Recorded data
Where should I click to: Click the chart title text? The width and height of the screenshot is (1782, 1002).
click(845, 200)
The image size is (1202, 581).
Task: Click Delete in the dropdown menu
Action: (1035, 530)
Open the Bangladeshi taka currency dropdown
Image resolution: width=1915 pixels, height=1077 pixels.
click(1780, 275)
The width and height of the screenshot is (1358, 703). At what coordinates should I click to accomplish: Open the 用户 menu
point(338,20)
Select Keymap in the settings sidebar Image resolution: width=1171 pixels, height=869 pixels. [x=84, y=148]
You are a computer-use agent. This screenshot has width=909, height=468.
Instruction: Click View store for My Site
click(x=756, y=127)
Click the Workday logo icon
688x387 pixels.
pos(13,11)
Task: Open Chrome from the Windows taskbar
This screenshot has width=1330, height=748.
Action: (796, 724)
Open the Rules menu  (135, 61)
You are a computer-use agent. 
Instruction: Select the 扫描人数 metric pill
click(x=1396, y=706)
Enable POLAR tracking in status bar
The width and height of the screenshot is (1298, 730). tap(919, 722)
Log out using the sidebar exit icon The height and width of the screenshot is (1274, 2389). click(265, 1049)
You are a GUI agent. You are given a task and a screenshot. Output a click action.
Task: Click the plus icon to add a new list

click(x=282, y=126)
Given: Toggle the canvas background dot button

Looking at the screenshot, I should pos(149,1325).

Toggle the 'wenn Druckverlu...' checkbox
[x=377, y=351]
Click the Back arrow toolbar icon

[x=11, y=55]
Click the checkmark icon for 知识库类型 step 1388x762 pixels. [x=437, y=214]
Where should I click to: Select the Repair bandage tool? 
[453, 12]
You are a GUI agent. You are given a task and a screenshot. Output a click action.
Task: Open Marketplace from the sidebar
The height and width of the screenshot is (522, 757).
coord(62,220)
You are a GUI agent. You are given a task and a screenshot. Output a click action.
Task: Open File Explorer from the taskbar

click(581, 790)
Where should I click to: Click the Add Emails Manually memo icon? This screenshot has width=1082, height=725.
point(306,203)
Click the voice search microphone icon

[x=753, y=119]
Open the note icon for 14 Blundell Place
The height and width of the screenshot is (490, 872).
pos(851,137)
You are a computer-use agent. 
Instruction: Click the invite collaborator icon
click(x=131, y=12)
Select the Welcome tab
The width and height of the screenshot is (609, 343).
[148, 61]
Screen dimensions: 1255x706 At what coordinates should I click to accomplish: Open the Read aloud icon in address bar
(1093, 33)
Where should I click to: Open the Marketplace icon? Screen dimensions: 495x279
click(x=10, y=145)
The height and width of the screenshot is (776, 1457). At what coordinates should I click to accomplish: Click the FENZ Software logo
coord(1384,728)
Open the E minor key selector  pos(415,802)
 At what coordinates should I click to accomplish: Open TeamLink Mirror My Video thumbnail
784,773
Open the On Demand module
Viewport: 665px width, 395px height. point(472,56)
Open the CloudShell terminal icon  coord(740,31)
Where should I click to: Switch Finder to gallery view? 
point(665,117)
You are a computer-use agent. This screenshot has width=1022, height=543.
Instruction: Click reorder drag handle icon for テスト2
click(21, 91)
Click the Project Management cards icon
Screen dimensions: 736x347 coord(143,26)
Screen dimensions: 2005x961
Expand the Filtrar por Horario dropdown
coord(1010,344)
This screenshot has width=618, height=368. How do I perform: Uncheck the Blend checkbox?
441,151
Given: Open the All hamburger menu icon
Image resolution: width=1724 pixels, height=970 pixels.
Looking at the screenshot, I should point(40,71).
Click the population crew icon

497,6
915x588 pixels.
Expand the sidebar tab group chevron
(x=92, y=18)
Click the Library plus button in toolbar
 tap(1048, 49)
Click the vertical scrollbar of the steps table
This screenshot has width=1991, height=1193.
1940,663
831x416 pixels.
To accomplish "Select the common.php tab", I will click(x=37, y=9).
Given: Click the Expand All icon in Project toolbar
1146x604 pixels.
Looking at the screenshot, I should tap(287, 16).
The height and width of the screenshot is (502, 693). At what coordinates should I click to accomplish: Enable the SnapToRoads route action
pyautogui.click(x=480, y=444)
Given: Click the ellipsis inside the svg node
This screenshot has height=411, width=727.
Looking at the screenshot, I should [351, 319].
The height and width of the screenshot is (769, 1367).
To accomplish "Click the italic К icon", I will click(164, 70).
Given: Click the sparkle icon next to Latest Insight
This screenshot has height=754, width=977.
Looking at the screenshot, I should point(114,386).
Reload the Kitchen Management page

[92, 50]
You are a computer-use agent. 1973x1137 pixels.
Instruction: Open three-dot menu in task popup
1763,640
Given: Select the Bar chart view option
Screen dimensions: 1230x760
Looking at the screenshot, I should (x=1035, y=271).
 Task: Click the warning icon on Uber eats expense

| Task prompt |
The lines from the one containing "Screen dimensions: 1230x760" through the last line of the records are the answer; set them down exactly and add nothing.

| Answer section |
Screen dimensions: 1230x760
Looking at the screenshot, I should (x=1035, y=271).
 Task: Click the warning icon on Uber eats expense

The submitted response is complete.